Libra has drawn scrutiny from regulators and governments worldwide, who all share similar concerns regarding money-laundering and privacy issues, as well as the effect the currency could have on the traditional financial system.

Other analysts say the big jumps in value for cryptocurrencies simply follow the pattern of how they react in the market, and double-digit daily moves are common.

When Facebook announced Libra on June 18, bitcoin jumped 55 percent in value in nine days, reaching almost $14,000 in value.

In response to Libra, the Group of Seven (G7) nations recently called for an investigation into the supposed risks of cryptocurrencies and how they would affect the current financial system.

Libra also caught the attention of The BoE, the U.K. Treasury and the Financial Conduct Authority, who have all had meetings about the implications of Libra and its potential consequences on the U.K.

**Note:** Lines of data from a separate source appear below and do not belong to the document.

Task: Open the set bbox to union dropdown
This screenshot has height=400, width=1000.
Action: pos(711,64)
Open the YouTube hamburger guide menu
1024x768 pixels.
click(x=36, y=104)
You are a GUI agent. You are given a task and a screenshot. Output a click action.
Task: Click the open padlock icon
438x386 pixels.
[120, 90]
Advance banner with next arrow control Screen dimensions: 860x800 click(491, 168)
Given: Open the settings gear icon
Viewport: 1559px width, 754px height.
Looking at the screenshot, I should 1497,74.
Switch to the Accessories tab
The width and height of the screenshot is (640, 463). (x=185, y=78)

Mark Carney, the governor of the Bank of England, said he had an “open mind” when it came to Libra, but the launch would not be an “open door,” and it would have to live up to the “highest standards.”

Carney explained that if Libra is immediately popular with users “it would instantly become systemic and will have to be subject to the highest standards of regulation.”

Carney also shared similar fears of money laundering and said rules needed to be put into place to make sure Libra had “operational resilience,” which meant safeguards against things like cyber attacks and lack of privacy control.